Once you find a buddy on your team, in your department, or anywhere within your organization – decide on the best way to check in daily: where, when, and how. It might be on a walk break, at lunch, or after a daily huddle. It would preferably be face-to-face, but can also be a virtual chat, email or phone call. You don’t have to be best friends – just partner up and make a commitment.

It may help to have questions you talk through each day, like:

  • What’s been the best/worst part of your day?
  • What something you are looking forward to?
  • What’s your biggest stress this week?
  • What’s your best coping skill?
  • What’s the best part of your job?

Remember, not everyone reacts to stress in the same way. As a buddy, be sensitive to differences in culture and perspective. You can help by identifying and advising on immediate needs, discussing an action plan, and acting to address their needs.

  • Be a listener to your buddy.
  • Actively communicate with your buddy to understand his/her perspective.
  • Reach out to a buddy who may be struggling.
  • Offer help with practical needs or finding services.
  • Get help if you have reason to believe your buddy may be a threat to themselves or to others.
Do not:
  • Offer clinical diagnosis or treatment.
  • Pass judgment on people or decisions.
  • Pry or demand that a buddy discuss problems.
If you are concerned about your buddy:

It may be uncomfortable, but speaking up when you are concerned for your buddy can make all the difference. If you are unsure what to do or need more help, please speak with your team leader or supervisor. Here’s some questions that may help the conversation with your buddy:

  • You haven’t seemed like yourself lately. What is troubling you?
  • I am concerned about you. Is there anything I can do to help?
  • I am concerned about your safety. Have you thought about harming yourself?
If you are concerned about your buddy’s immediate safety:
  • Stay with your buddy.
  • Help your buddy to connect with your EAP or the Suicide Prevention Lifeline at 1-800-273-8255.
  • Involve someone else! Being there for someone who is struggling can often be too much for one person. Work with your buddy to involve someone else they trust, so they can get the support and help they need.
    • This may be a supervisor, a Human Resources person, or their emergency contact.
  • If you are concerned that your buddy may harm themselves, call 911.

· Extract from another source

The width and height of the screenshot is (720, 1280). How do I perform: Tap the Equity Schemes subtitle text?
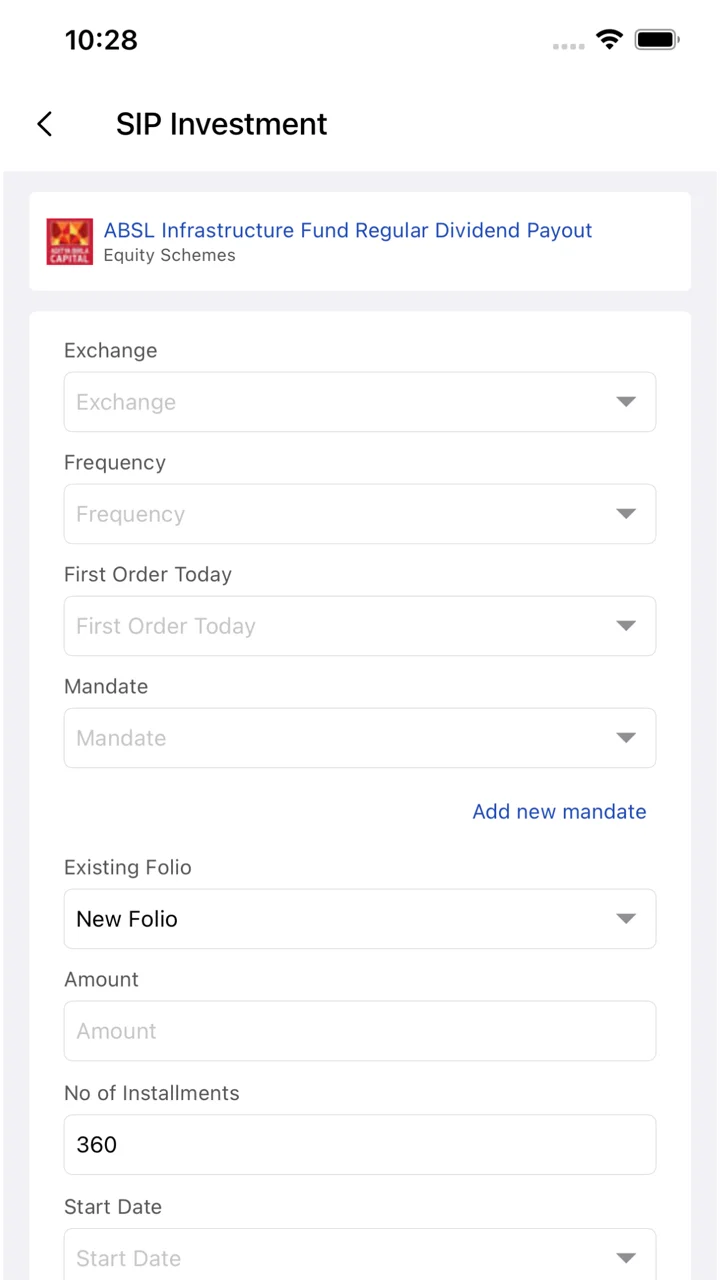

Supporting Healthcare Professionals in Times of Disaster: Reflections on “At-Risk Employees”

(Center for the Study of Traumatic Stress, 2020)
Why is this pandemic so stressful?

What seems to have made the COVID-19 pandemic especially stressful is that we have experienced this collision of disasters. (See Figure 1) This complexity of issues is leading to increased mental health and substance use concerns.  

“With the COVID-19 pandemic, people are also finding that the rituals we are accustomed to carrying out in stressful times either won’t work, are prohibited by physical distancing ordinances, or could literally pose a threat to physical health.”

(Center for the Study of Traumatic Stress, 2020)
Who is "at risk" and when can we identify it?

Nobody is immune to distress. Considering the impact of the pandemic on our field of healthcare, we should consider all staff to be at risk, and take steps to assess and identify those who need increased support and/or intervention. We can identify risk at multiple checkpoints:

  • During academic training
  • In the recruitment and selection process
  • During on-the-job training
  • During disaster response
  • In post-event operational debriefings
  • In day to day conversations

“Historically, response to extremes of stress and trauma to which personnel can be exposed during pandemics and other disasters (as shown in Figure 1) manifest predominantly as distress reactions and health risk behaviors with some people developing psychiatric disorders. 

Distress reactions and risky health behaviors typically emerge early on, whereas psychiatric disorders take weeks, months or longer to manifest.”